It is difficult to get good income data in medical schemes to be able to produce curves of disease prevalence by income. However, using data from the first pricing of PMBs in medical schemes, an analysis of disease categories for higher and lower socio-economic groups or “clusters” was done. In essence, there was more respiratory and gastro-intestinal disease and obstetric events in the lower cluster and more cardiac-related conditions in the higher cluster, when patterns were considered by age and gender. This work was also partially reported in an appendix of the design of the Risk Equalisation Fund formula1.

Prof Alan Rothberg, who led the data extraction for the PMB pricing in 2001, argued that there were several forces at work in the differences in disease patterns. Age profile differences explain roughly two-thirds of difference in raw cluster prices. Other differences are probably due to a combination of what he called “the four P’s”:

  • variation in Prevalence rates of important conditions;
  • Presentation or manifestation of conditions (the severity by the time the person was seen);
  • Provider choice (GP vs. specialist and the management or prescribing habits of each); and
  • benefits available within the health care Plan.

After nearly two years of working with disease profiles by age and gender submitted by medical schemes in the REF shadow process, the overall sense is that the while there are differences amongst benefit options for each disease in isolation, the overall level of CDL chronic disease is about the same in each option. It is usually the age profile differences which make an option look like it has less disease, but when the shapes by age and gender are compared to the industry average, there are few differences. The cases where there are differences have on investigation turned out to be administration issues in the identification of chronic disease, like the so-called “auto-chronic” processes for identifying disease which have now been prohibited for REF data.

A critical issue to consider is that poorer communities may experience a greater burden of disease. A comprehensive technical report on the relationship between poverty and chronic disease has been produced by the Medical Research Council 18-20. These findings will be taken up again in Policy Brief 5. This issue has also received attention in work relating the need for health funding to deprivation by health district.

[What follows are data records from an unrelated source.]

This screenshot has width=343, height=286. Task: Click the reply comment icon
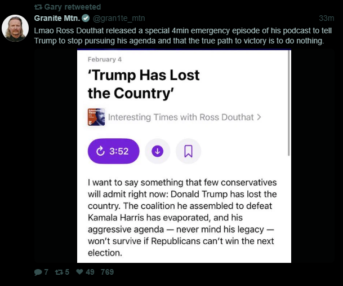[x=38, y=272]
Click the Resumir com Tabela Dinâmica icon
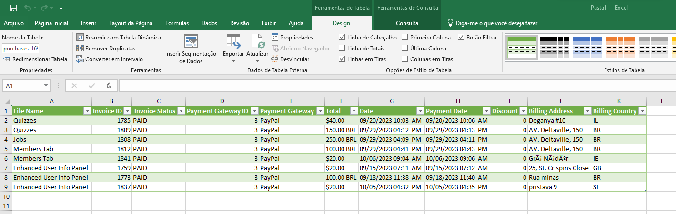The height and width of the screenshot is (214, 676). [80, 38]
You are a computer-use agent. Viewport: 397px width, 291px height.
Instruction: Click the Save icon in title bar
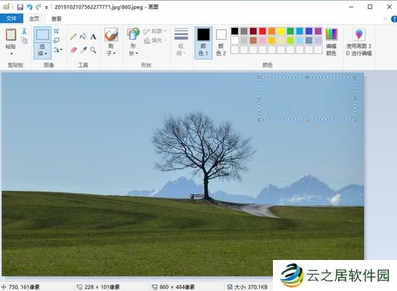20,6
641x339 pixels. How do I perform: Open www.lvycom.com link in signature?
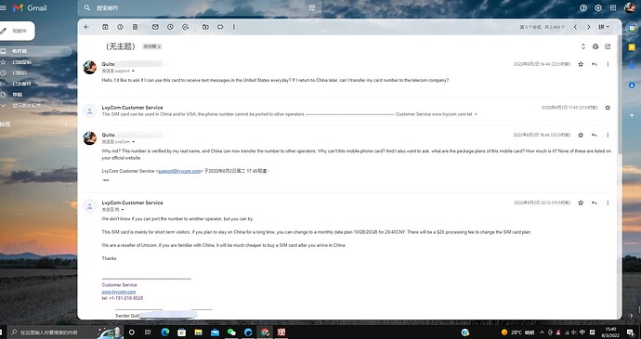(119, 292)
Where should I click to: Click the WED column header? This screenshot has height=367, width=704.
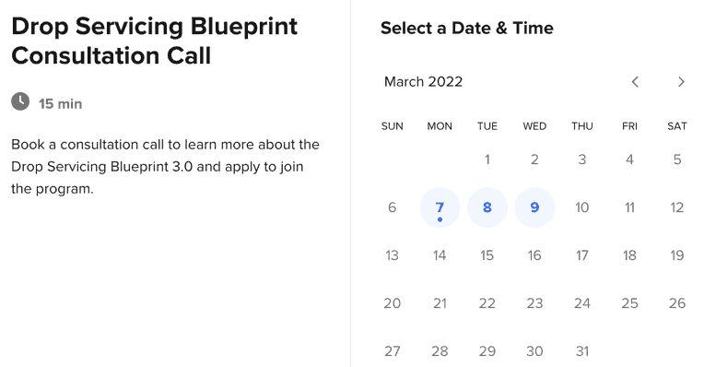pyautogui.click(x=534, y=126)
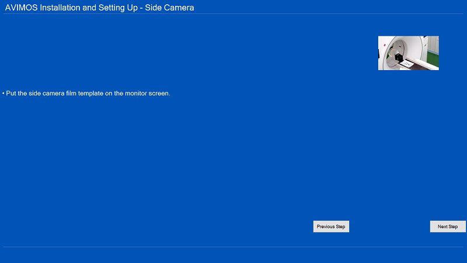
Task: Click the Next Step button
Action: (x=448, y=227)
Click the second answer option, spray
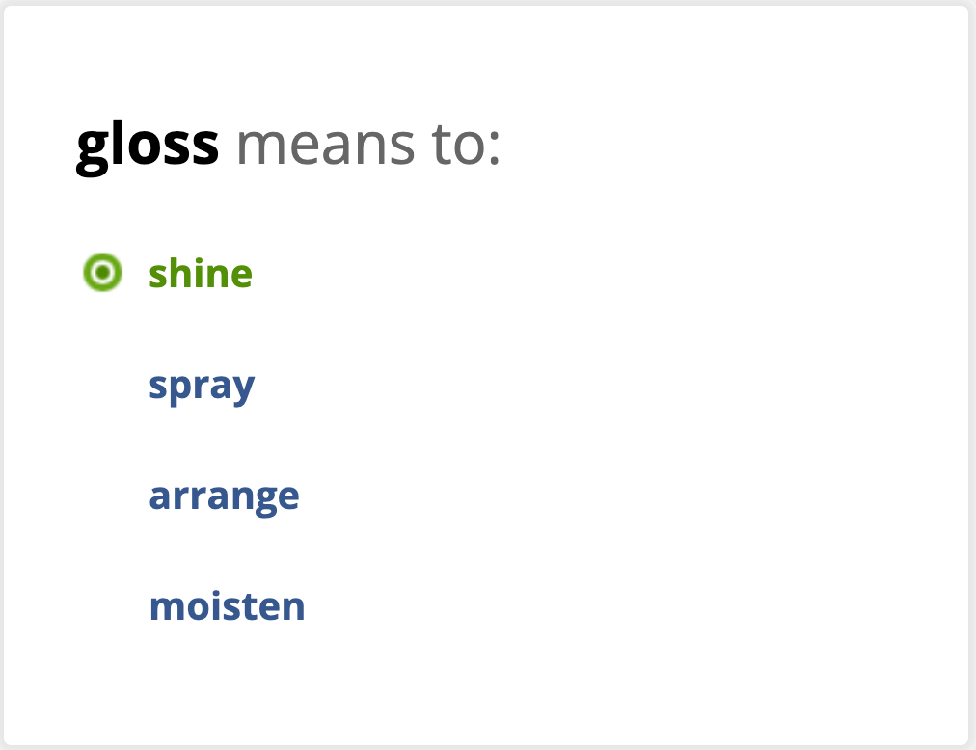 click(x=202, y=387)
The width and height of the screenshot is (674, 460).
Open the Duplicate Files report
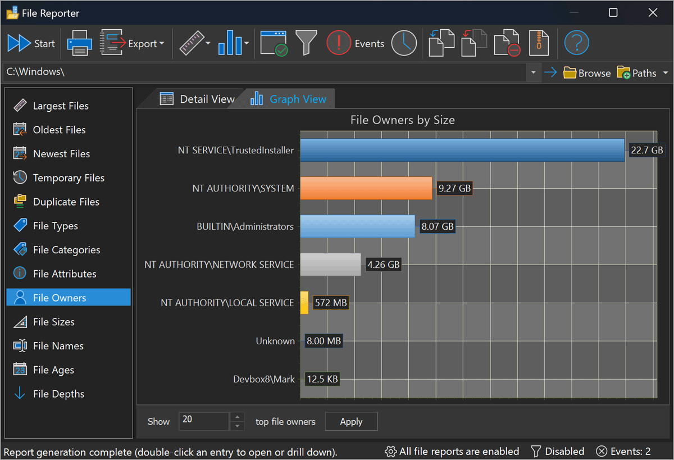tap(66, 202)
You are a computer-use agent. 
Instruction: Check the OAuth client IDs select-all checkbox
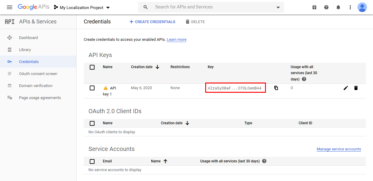click(x=92, y=123)
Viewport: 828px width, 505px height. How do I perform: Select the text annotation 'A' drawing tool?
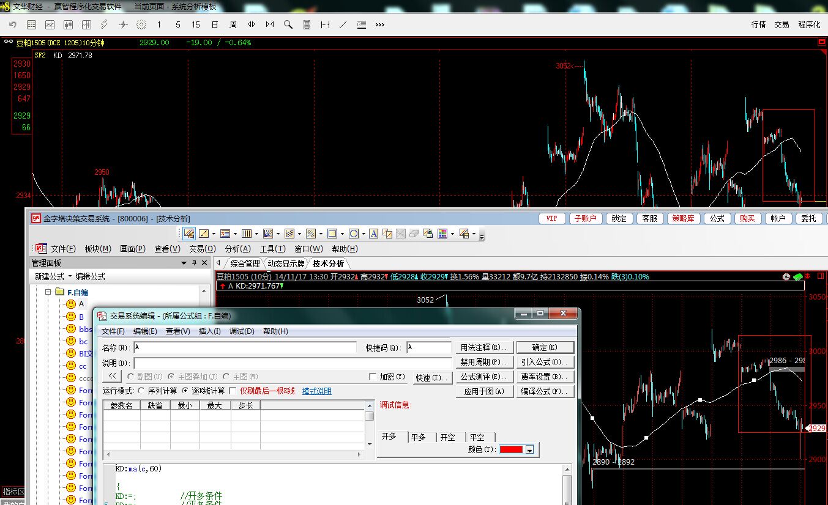(x=373, y=234)
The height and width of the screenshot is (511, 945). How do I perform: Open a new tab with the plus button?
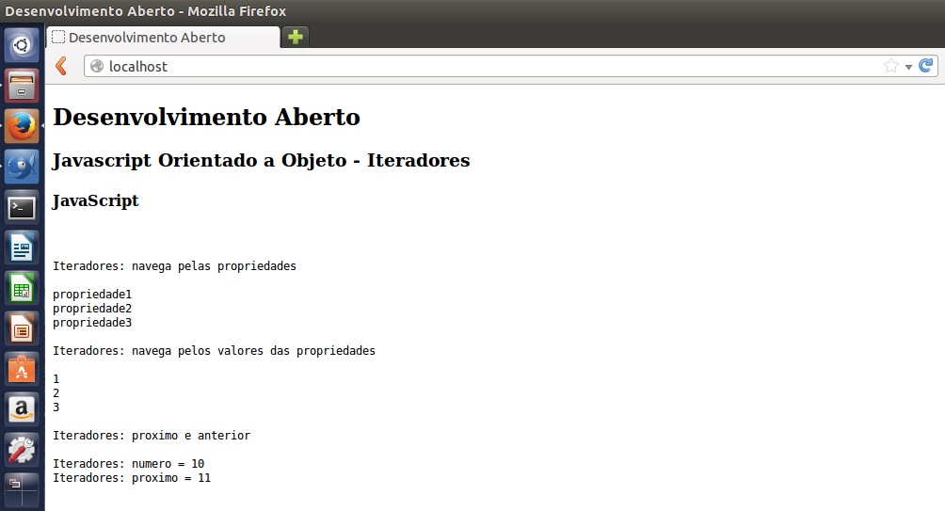click(x=296, y=38)
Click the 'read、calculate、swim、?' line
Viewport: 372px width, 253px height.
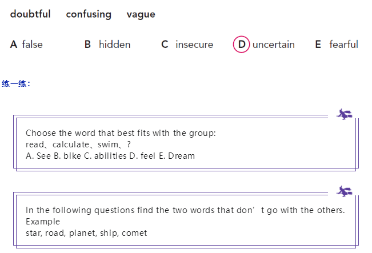point(78,144)
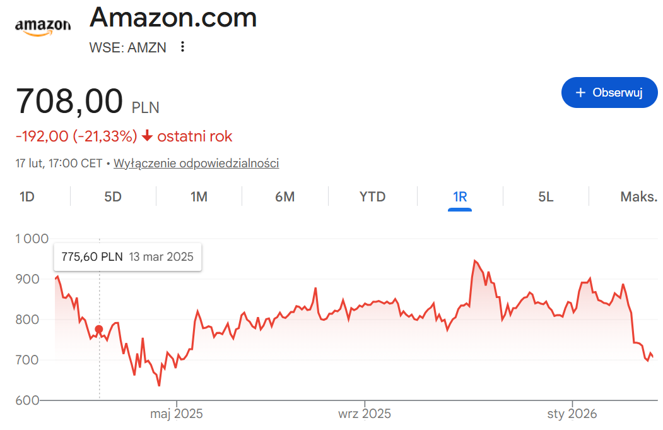Click the red downward arrow icon

pyautogui.click(x=147, y=136)
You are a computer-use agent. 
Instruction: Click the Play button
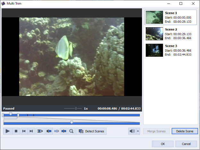[8, 131]
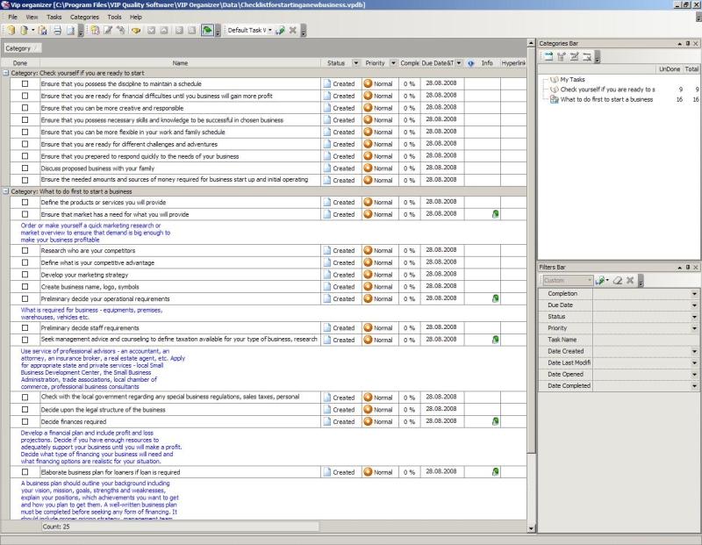702x545 pixels.
Task: Click the green flag toolbar button
Action: click(x=206, y=31)
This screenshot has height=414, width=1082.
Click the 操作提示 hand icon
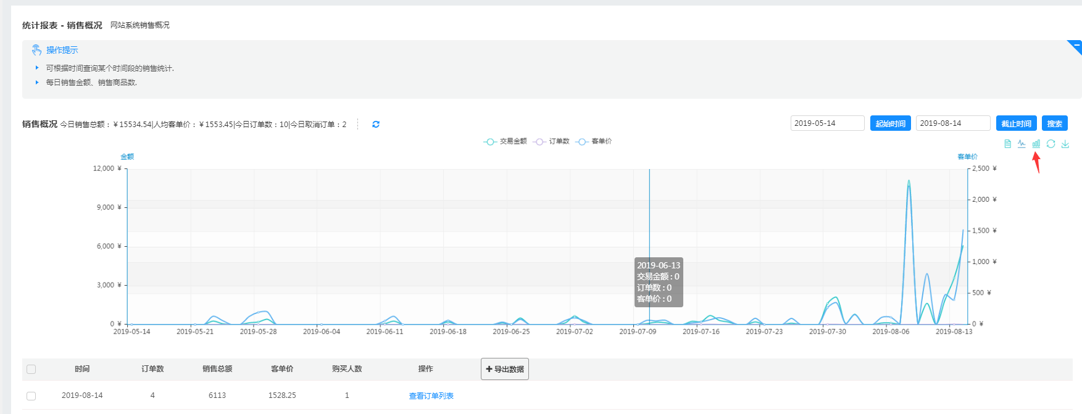pyautogui.click(x=37, y=50)
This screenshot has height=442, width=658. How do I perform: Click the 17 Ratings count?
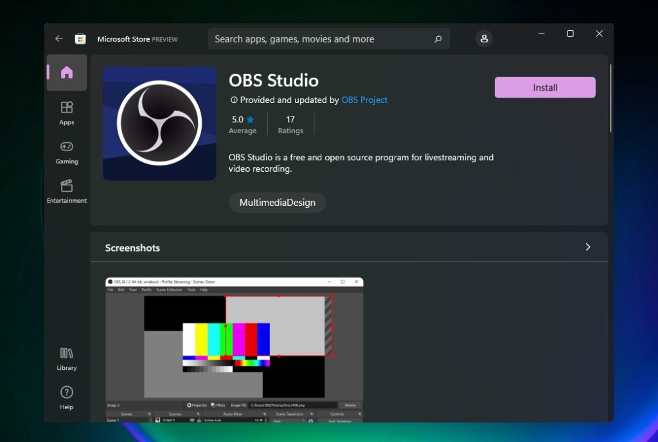click(x=290, y=124)
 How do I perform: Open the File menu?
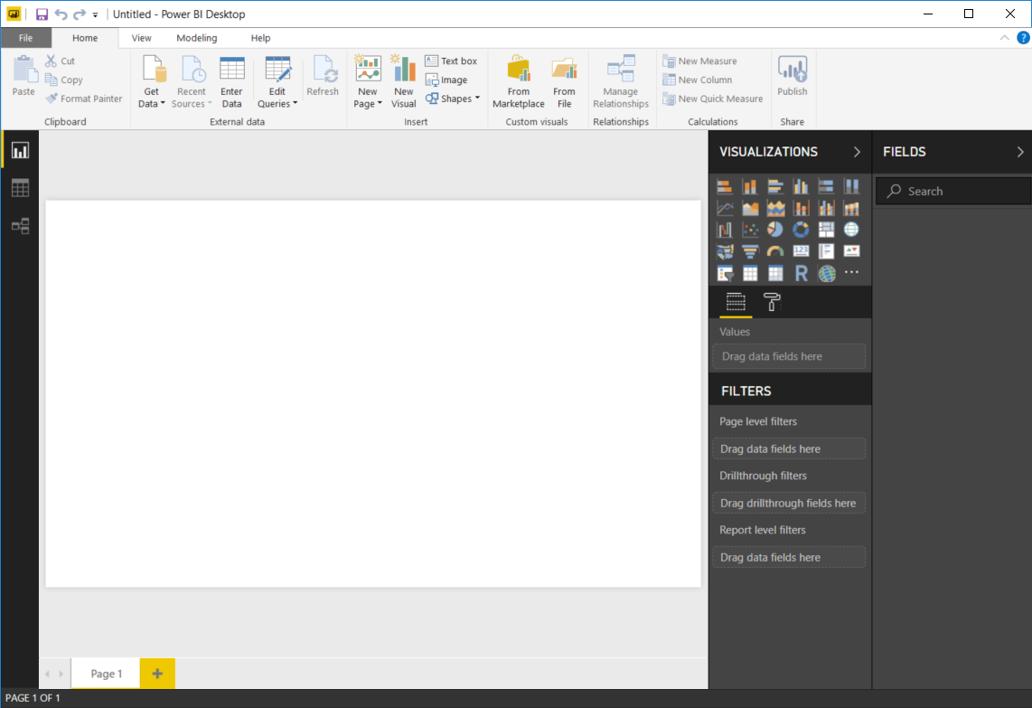pyautogui.click(x=26, y=38)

Any attempt to use current public sector epidemiological data to calibrate the medical scheme curves has several pitfalls: the public sector has become increasingly strained and under-resourced by nurses, doctors and pharmacists. Shortages of drugs were a problem at the beginning of the period after 1994 and have again been a problem in 2009, with provinces running out of budget to pay suppliers. On that basis, any published public sector prevalence figures may be understating the real prevalence of disease.

A further complication is evidence that as the public sector service levels fall, there is increasing ant-selection against medical schemes with more people with severe chronic diseases joining schemes. This may mean that the medical scheme disease prevalence figures are too high. However, the CDL disease curves understate total chronic disease. In section 1 the research was noted that showed that in medical schemes, the CDL conditions accounted for only 77.1% of all chronic conditions. The same research showed that people registered for any CDL condition accounted for 76.8% of people who claimed for any chronic condition. An adjustment of the order of 1/.77 or 130% is thus not unreasonable to estimate total chronic disease. It would not be correct to apply this to the whole age-gender curve and more research is underway to determine how to make the adjustment.

A longer term concern is the extent to which changes in mortality are accompanied by changes in the amount of disease or timing of disease experienced. This issue will be taken up in more detail in Policy Brief 5.

The graph below makes a simple assumption: that the overall level of CDL chronic disease by age and gender, as shown in Figure 1, can be applied to the historic and future population structure of the country as a whole. Some sensitivity in this assumption is shown by producing lines for a 10% increase and a 10% decrease in the prevalence curves by age and gender.

Figure 4: Estimated Numbers with Treated CDL Chronic Disease 1985 to 2025 showing Sensitivity to Prevalence Assumption

Figure 4: Estimated Numbers with Treated CDL Chronic Disease 1985 to 2025 showing Sensitivity to Prevalence Assumption

The graph above thus illustrates the effect that the aging of the population might have on the burden of chronic disease experienced in South Africa. The aging, combined with population growth since 1985, is significant: the total number with CDL chronic diseases might be:

  • 1985: 2.28 million
  • 1994: 2.99 million (131% of 1985 figure)
  • 2009: 4.12 million (138% of 1994 figure)
  • 2025: 5.13 million (172% of 1994 figure).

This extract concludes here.